Is a moving GC really needed?
Frits van Bommel
fvbommel at REMwOVExCAPSs.nl
Mon Oct 2 07:26:41 PDT 2006
Lionello Lunesu wrote:
> Chris Miller wrote:
>> On Mon, 02 Oct 2006 05:23:11 -0400, Lionello Lunesu
>> <lio at lunesu.remove.com> wrote:
>>> Being able to move memory blocks reduces memory fragmentation, am I
>>> correct? Is this the only reason? (For the remainder of this post,
>>> I'm assuming it is.)
>>>
>>
>> I believe it allows for very fast allocations, almost as fast as stack
>> allocation. This is something I'm very interested in.
>
> Why would it allocate faster than a non-moving GC? (Ignoring for the
> moment the cost of moving.)
"Normal" allocators have to deal with fragmentation.

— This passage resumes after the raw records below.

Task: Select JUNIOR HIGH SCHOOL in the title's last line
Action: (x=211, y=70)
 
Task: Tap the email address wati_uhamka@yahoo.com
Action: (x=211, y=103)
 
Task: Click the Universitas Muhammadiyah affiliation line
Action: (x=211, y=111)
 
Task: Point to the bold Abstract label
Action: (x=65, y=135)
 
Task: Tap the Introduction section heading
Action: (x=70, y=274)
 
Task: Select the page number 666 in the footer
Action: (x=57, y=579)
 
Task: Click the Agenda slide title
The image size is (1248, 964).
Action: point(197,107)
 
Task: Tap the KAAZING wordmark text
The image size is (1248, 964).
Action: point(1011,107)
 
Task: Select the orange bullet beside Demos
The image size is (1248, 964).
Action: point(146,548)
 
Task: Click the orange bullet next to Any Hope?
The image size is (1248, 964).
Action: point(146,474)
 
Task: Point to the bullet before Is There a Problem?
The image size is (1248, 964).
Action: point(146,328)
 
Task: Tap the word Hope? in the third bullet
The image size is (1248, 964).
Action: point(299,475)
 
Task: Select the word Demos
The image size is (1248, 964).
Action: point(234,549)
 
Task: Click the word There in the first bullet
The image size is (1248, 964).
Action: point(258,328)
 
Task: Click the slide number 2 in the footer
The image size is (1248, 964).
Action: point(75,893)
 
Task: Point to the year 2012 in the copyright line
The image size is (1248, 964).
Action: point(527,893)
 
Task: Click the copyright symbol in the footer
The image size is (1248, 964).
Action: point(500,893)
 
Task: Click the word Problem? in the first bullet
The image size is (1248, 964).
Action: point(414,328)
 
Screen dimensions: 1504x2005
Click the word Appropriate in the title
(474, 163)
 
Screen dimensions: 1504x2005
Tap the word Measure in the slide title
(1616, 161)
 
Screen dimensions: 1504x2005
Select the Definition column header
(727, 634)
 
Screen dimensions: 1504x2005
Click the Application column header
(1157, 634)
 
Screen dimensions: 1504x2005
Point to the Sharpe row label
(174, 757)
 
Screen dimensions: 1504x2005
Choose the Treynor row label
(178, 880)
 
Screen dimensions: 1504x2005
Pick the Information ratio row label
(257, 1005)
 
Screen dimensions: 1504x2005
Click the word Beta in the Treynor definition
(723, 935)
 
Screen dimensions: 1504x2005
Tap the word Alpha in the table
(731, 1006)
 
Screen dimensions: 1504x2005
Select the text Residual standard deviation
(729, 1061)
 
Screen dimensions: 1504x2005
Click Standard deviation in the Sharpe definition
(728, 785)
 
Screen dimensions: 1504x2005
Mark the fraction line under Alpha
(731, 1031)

With a moving GC you can allocate everything to the top of the heap and
rely on the GC to shrink the heap when you run out of space.
So the allocator can basically be "increment top-of-heap-pointer by size
of allocation and return old value" (synchronized if in a multi threaded
environment, of course).
That's pretty much the most efficient allocator possible (as long as the
GC doesn't need to run, anyway ;) )
>> It may also improve caching as allocated memory is more together.
>
> This I understand, but what's the granularity (if that's the correct
> term) of a CPU cache?
>
> http://en.wikipedia.org/wiki/CPU_cache#Example:_the_K8 : "The data cache
> keeps copies of 64 byte lines of memory."
>
> I guess the chances are pretty low for two blocks to be moved close
> together and be cached together, and be accessed
IIRC CPUs typically have multiple leveled caches, and the later levels
have larger cache lines. Not sure how big they get though.